Kate Kellaway 

Gerald Brenan’s Personal Record 1920-1972 – battles with nature and invisibility

A bookish young man’s solitary journey to Andalucia – to devote himself to reading – inspired me to make my own literary escape
  
  

Yegen in the  Alpujarras mountains of Spain
‘Unknown to everyone and perhaps invisible’ ... the village of Yegen in the Alpujarras mountains of Andalucia, which was for many years the home of Gerald Brenan. Photograph: Andrew Wrighting/Alamy

I first read Gerald Brenan’s Personal Record 1920-1972, the second volume of his autobiography, more than 30 years ago when I was in limbo, unhappily working as an advertising copywriter and desperate to leave London and somehow reinvent myself. Brenan was the most sensible member of the Bloomsbury group. Not quite a member, though, but an outsider, a steadier voice, a more or less reliable witness. He admired Virginia and Leonard Woolf and was a great friend of Ralph Partridge, but might not have been as involved with the famous set were it not that he was besotted with Partridge’s wife, the painter Dora Carrington, with her “corn-coloured hair”, her “sweet, honeyed smile” and “bright blue, restless eyes”.

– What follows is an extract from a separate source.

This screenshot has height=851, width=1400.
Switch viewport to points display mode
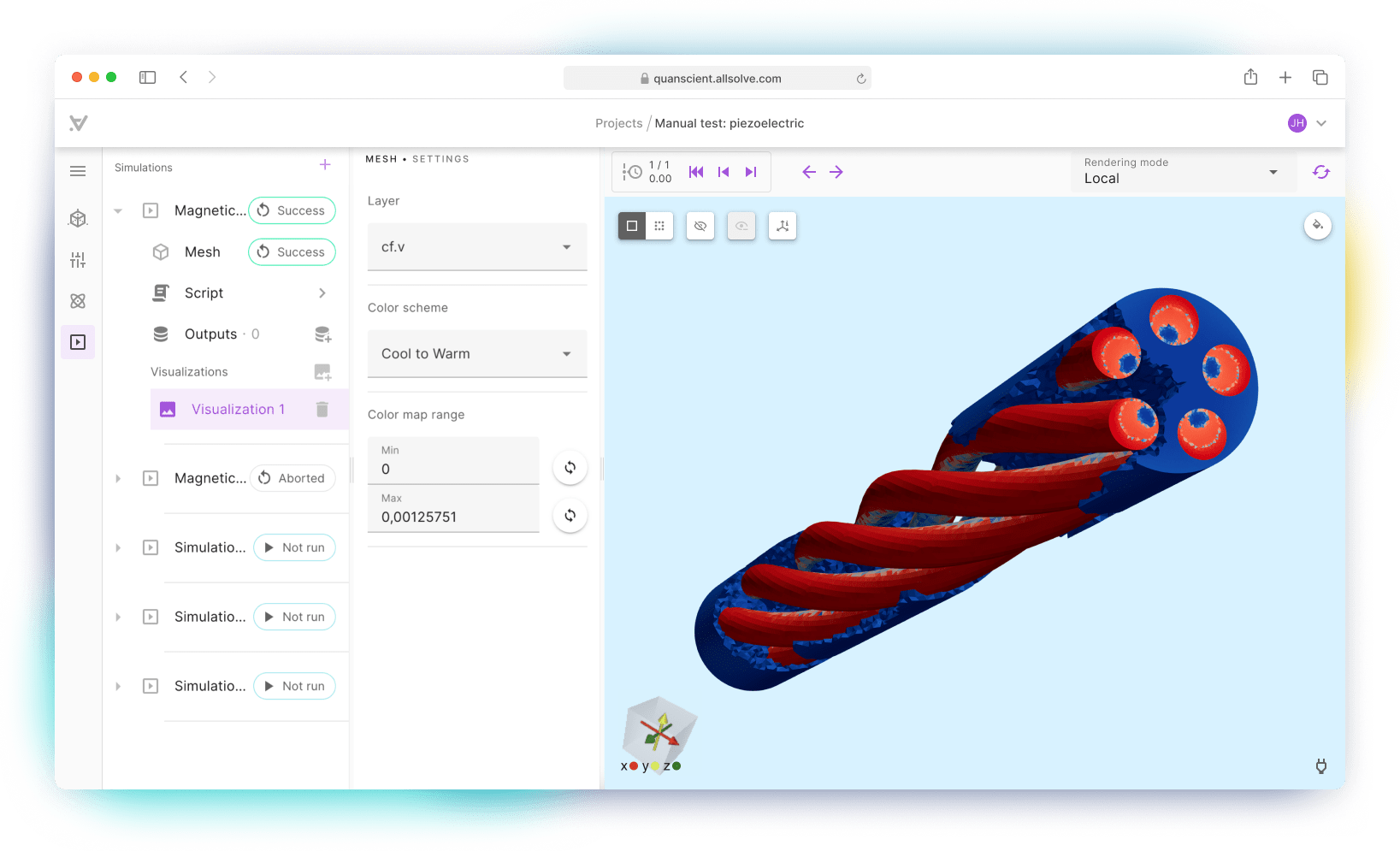point(659,226)
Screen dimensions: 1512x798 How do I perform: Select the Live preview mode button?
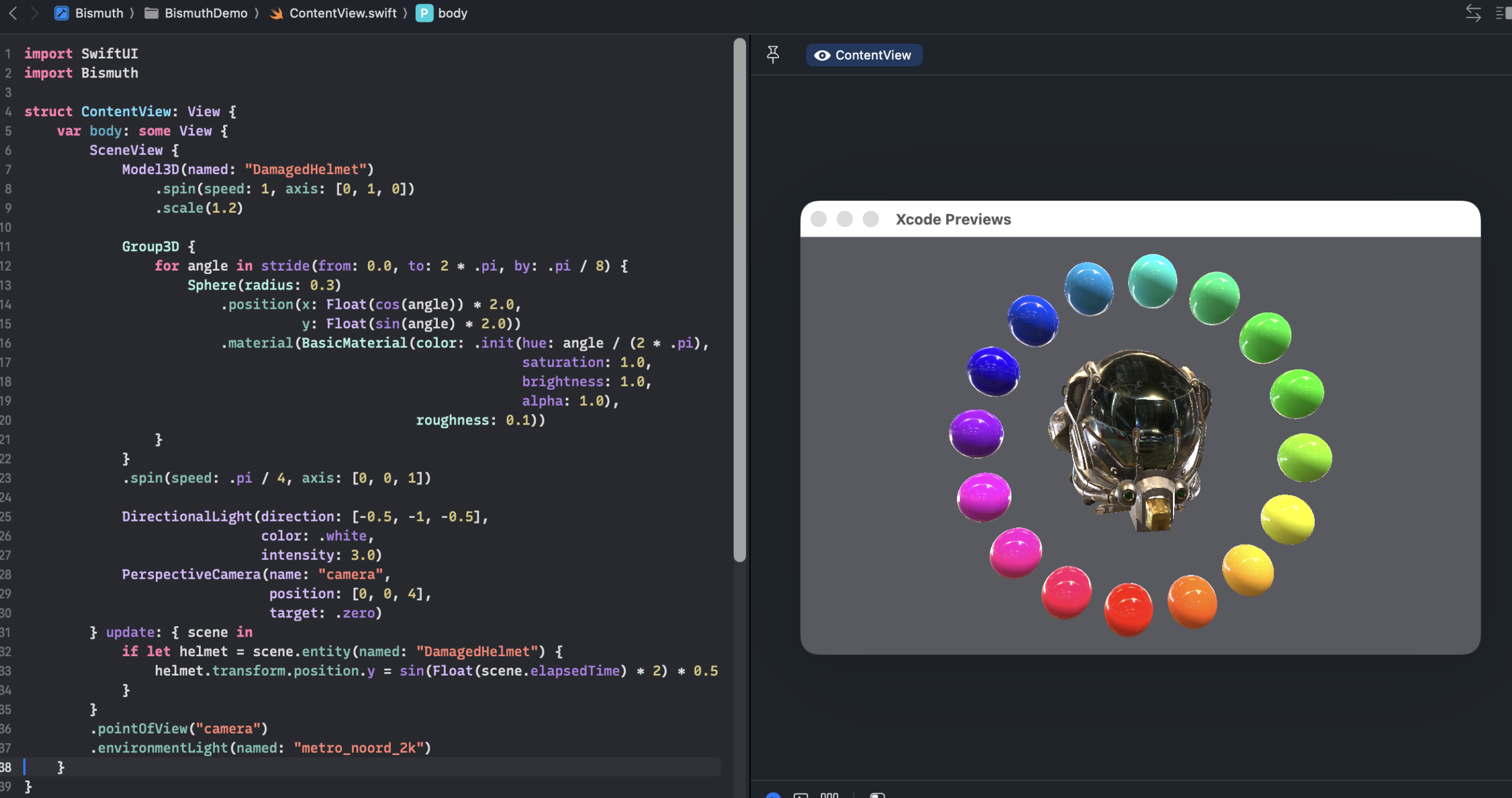[x=773, y=795]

But it was not Bloomsbury intrigue that captivated me at 23, it was that Brenan turned out to have his own brand of recklessness. He decided to make a life-changing journey, to give London, convention and his parents’ expectations the slip and head off to Spain with almost no money (just the small allowance he had after fighting in the first world war). He decided to do the thing I would never have dreamed of doing (this book gave me permission to imagine it). He found a house in Yegen, Andalucia where the rent was £6 a year. There was a garden with two terraces, a bitter-orange tree, a persimmon, several apples, a sweet bay tree and roses. His plan? To read. On his own. It sounded like bliss.

Brenan’s parents were not best pleased. Initially, his father cut him off. Gerald took no notice. He filled a travelling chest with books: a great, literary escape. The daring of it! If he could do it … Some of his friends must have felt the same. Carrington wrote to him: “Do you know, I sometimes feel like flying out with my paintboxes and leaving all these complications and simply changing my life and living at Yegen.”

Personal Record was published in 1974 and Brenan is undeceived about his younger self. Re-reading now, I have to reluctantly entertain the possibility that he might have been a pig-headed romantic. But his love affair with Andalucia was not frivolous. It lasted, although he made many happy unhappy returns to England. The journey to Yegen involved mules or a 30-mile uphill slog on foot. Brenan was precariously poor, rescued at the last minute by a tiny bequest from an aunt and whatever he could make from his writing.

He explains: “I have never been able to believe that anything had really and thoroughly happened to me until I had written it down.” It is this that makes him a marvellous memoirist. He catches the elation of travelling alone, battling with nature and invisibility: “Sometimes on arriving at dusk at a small town I would feel that I had been transported into another world. The crowds of people strolling aimlessly about, the swallows flying faster and faster overhead, the church bell clanging, the sense of being unknown to everyone and perhaps invisible would make me walk as if I was treading on air.” Another version of escape.

Yet he acknowledges that his travelling is not straightforwardly luxurious, that it is “in large part a masochistic activity, offering flashes of vision as a reward for fatigues and privations, everyone who has tried it will know what I got from these experiences and how wonderful it was to be 26, free and alone in a south Mediterranean country.”

The love affair with Carrington, he knew, depended upon absence. Many sweet love letters arrived on his rough Spanish doorstep. But life does not allow lasting idylls. Three-quarters of the way through, we arrive at the unnervingly withheld chapter describing Lytton Strachey’s death and Carrington’s suicide.

A year after reading this book, in 1982, I left London to teach in Zimbabwe for three years – one of the best decisions of my life – with as many books as my suitcases could hold and a grateful nod to Gerald Brenan.